Return the rows word for word, beginning at the line that has "At what coordinates" and stopping after the last of the rows, both ends included. Leave the pictures out of your answer.

══ The input ══

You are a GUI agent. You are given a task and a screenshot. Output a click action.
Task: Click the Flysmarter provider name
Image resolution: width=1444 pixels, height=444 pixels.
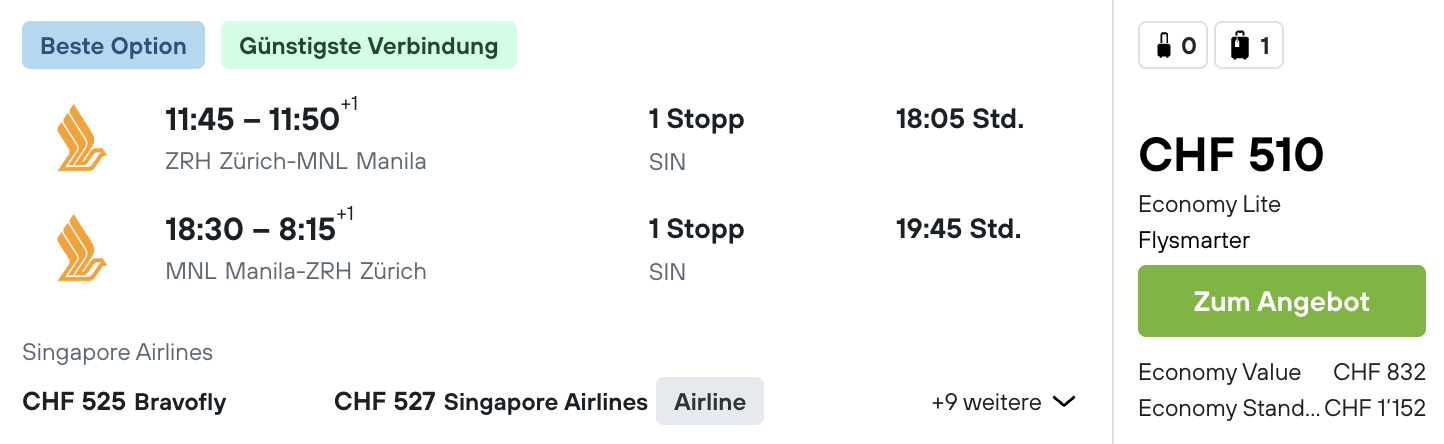1194,240
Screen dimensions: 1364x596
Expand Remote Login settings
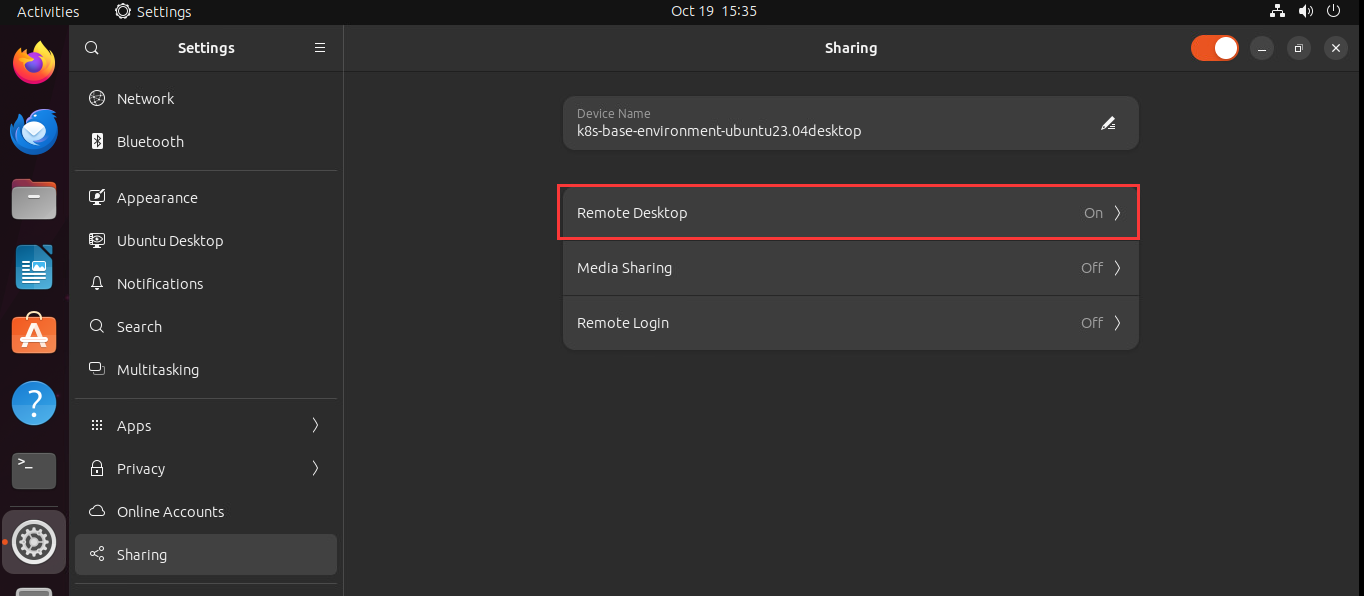(850, 323)
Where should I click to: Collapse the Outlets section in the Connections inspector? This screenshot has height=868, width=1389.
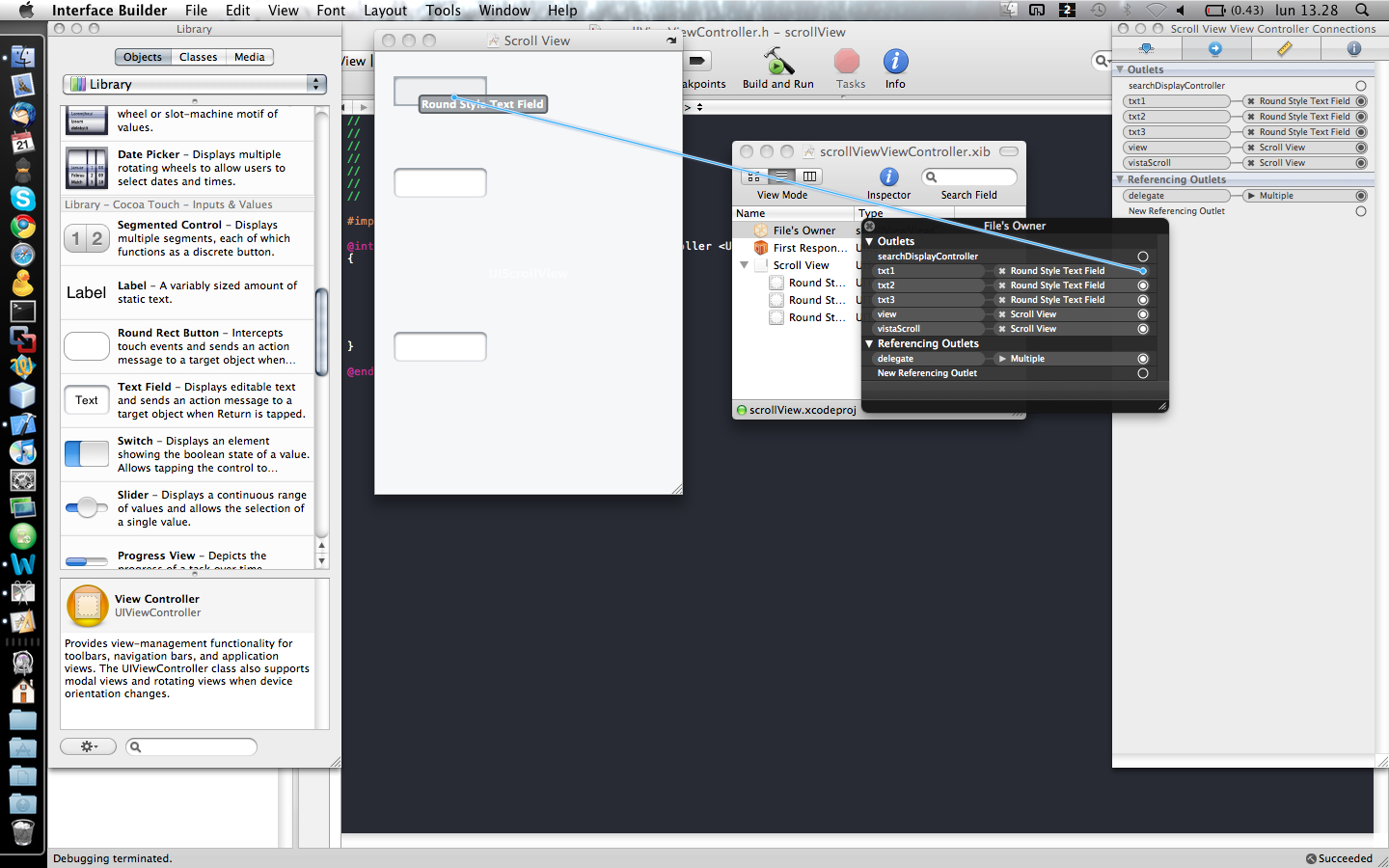[x=1120, y=69]
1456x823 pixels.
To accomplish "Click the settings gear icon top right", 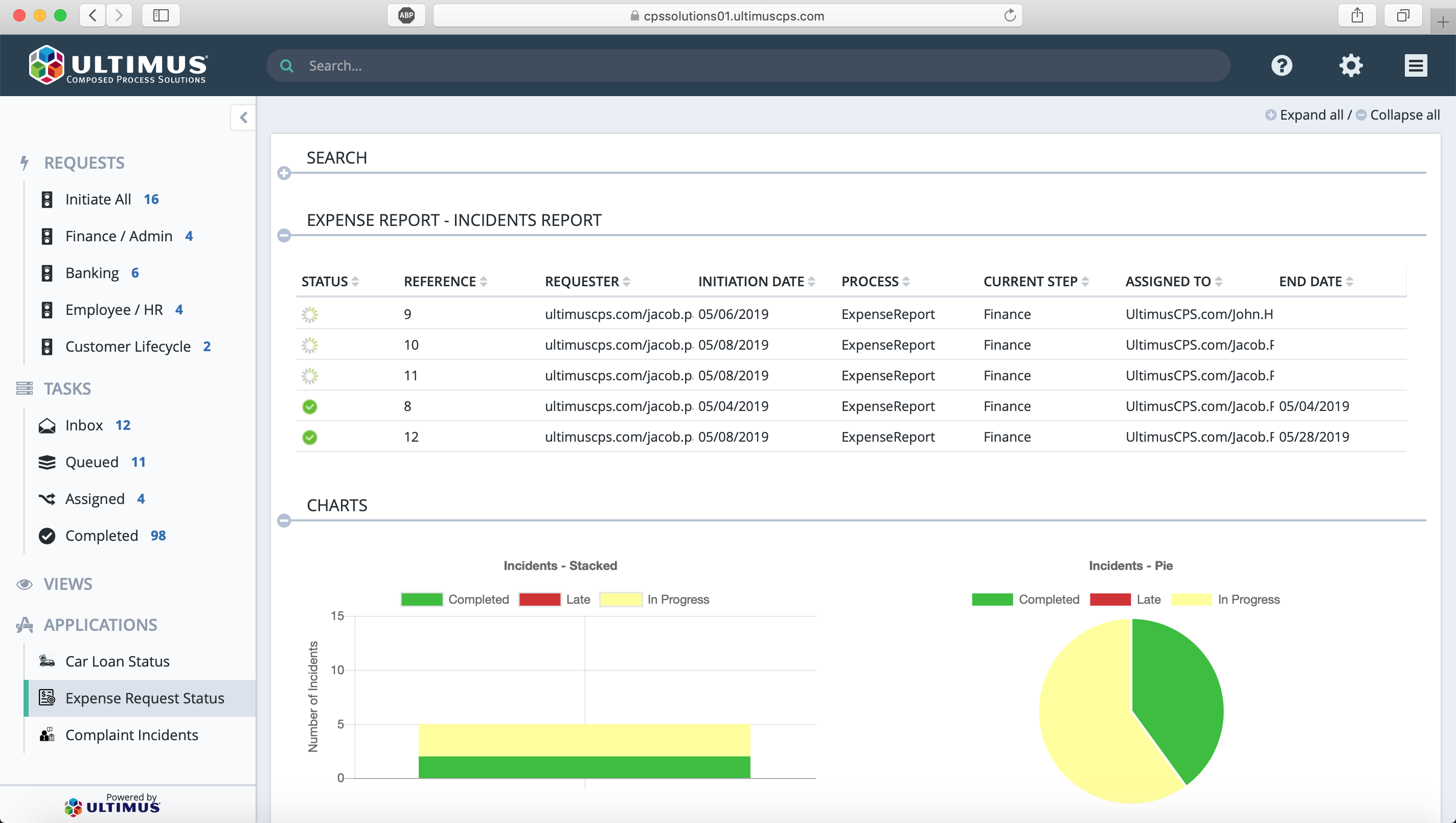I will [1350, 65].
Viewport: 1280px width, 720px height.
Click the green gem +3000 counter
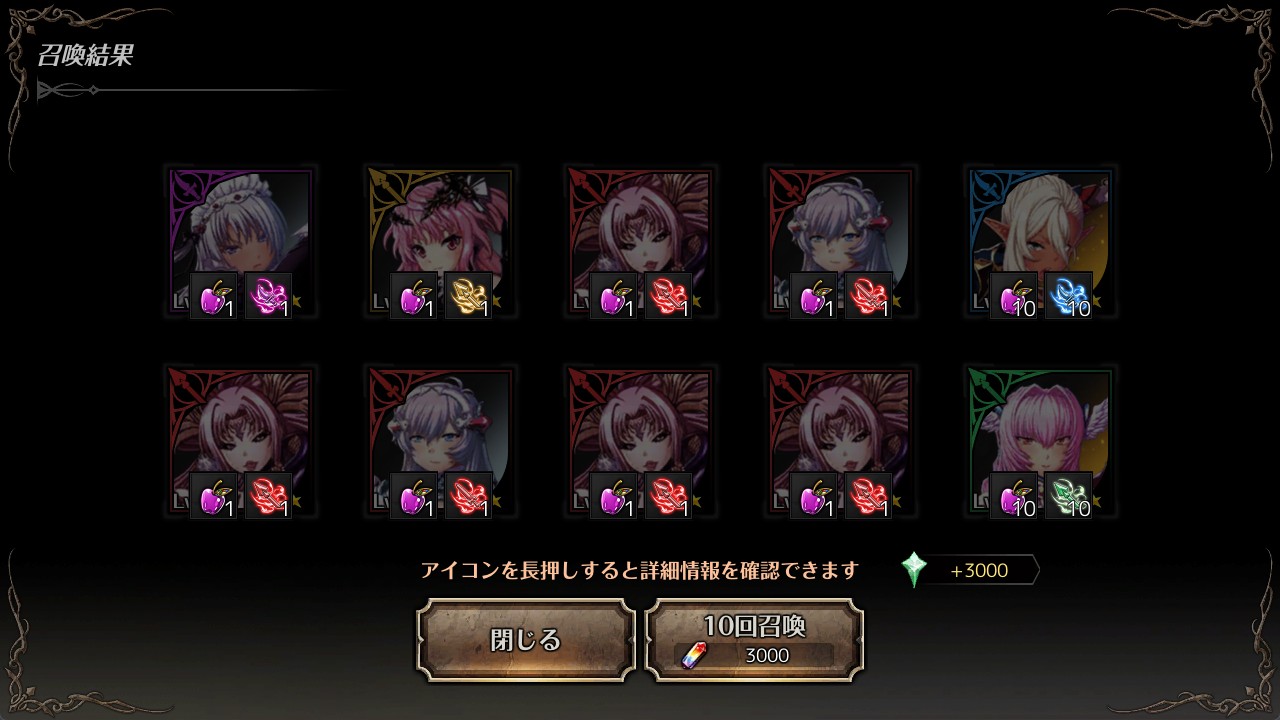tap(969, 570)
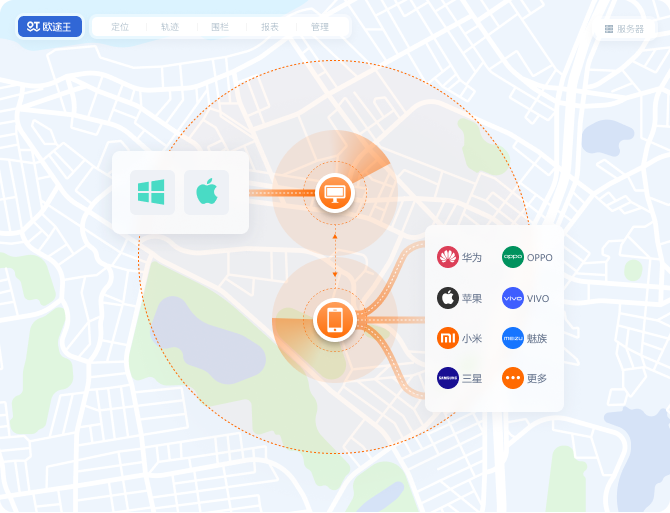
Task: Select the Apple macOS icon
Action: [206, 192]
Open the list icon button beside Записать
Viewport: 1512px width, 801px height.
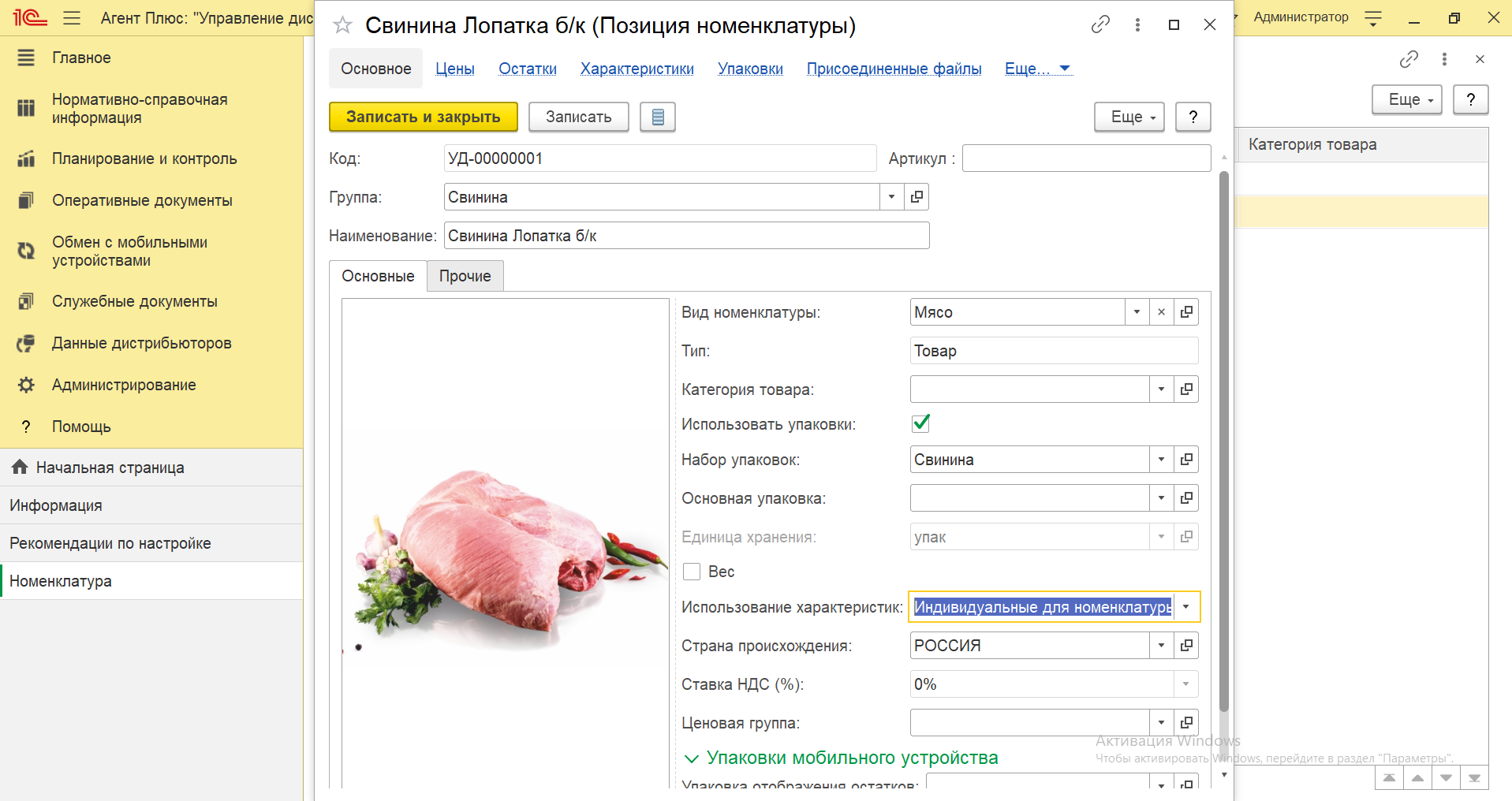(658, 117)
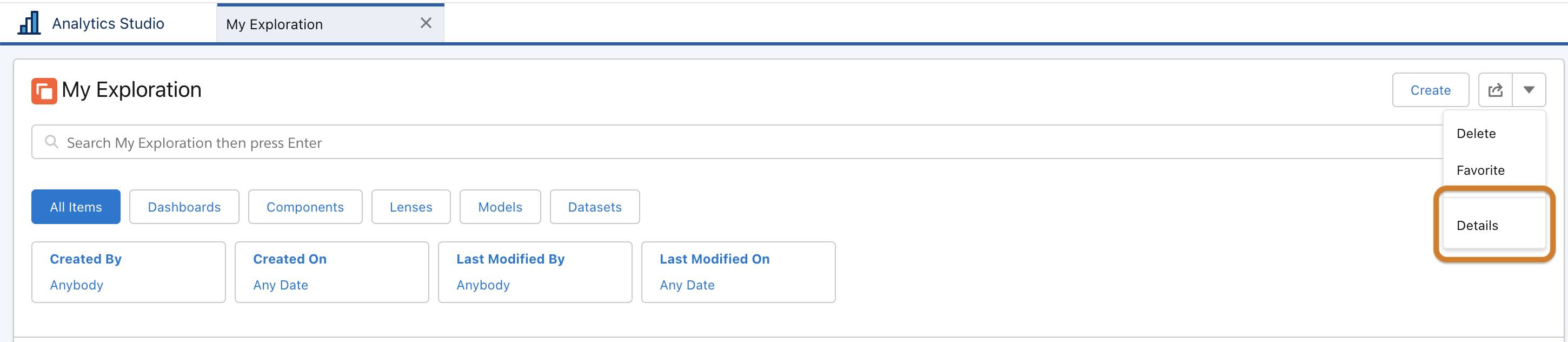Click the Analytics Studio bar chart icon
The width and height of the screenshot is (1568, 342).
(x=29, y=23)
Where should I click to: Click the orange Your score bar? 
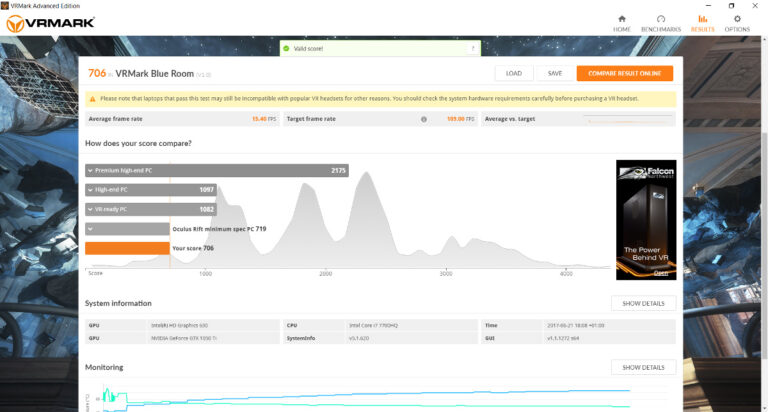pyautogui.click(x=127, y=248)
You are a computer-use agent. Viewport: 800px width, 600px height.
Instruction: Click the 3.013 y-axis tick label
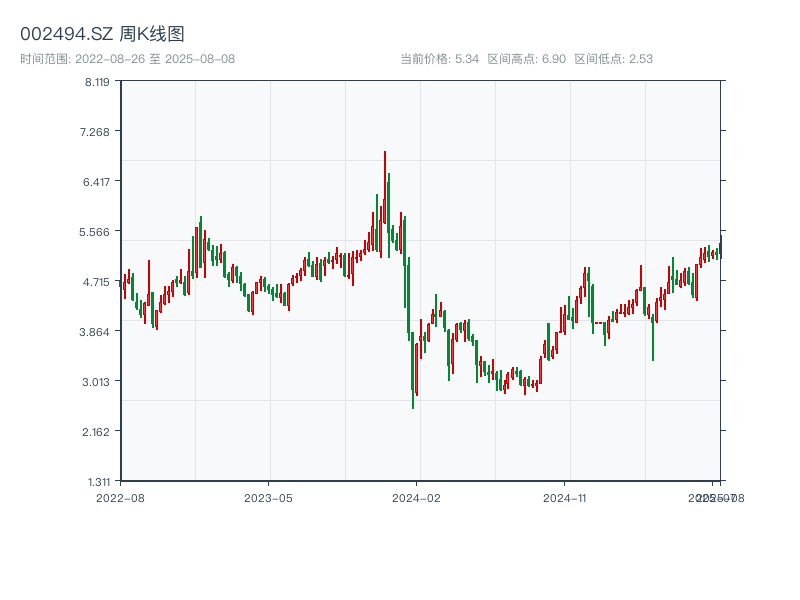coord(97,382)
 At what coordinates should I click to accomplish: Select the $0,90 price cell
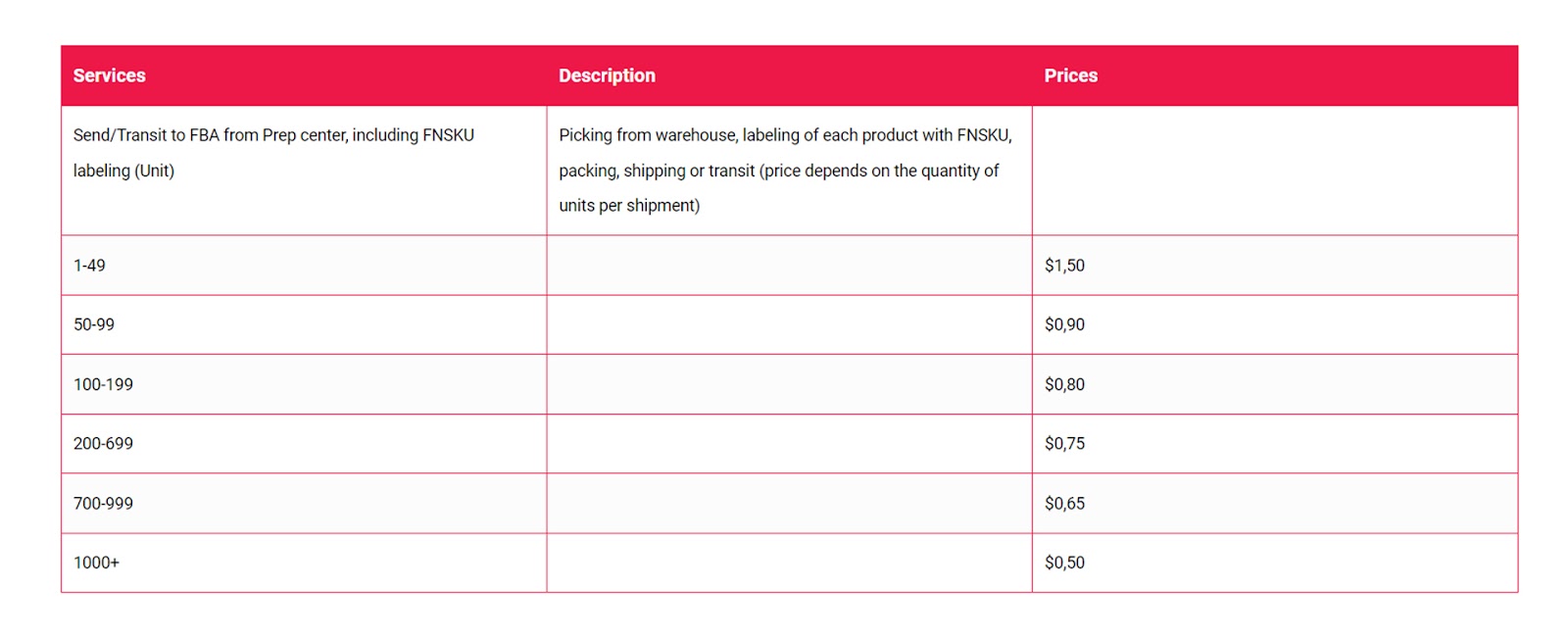pos(1064,324)
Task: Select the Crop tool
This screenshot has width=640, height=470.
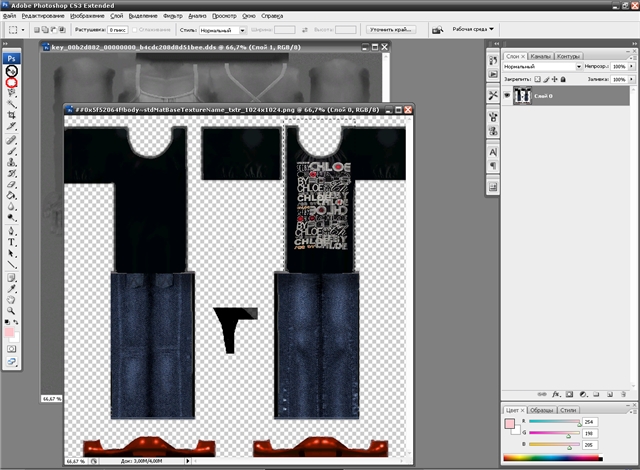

═══

Exercise solution
 At what coordinates should I click to accomplish: Select the $0,90 price cell
pos(1064,324)
Task: Select the Crop tool
This screenshot has width=640, height=470.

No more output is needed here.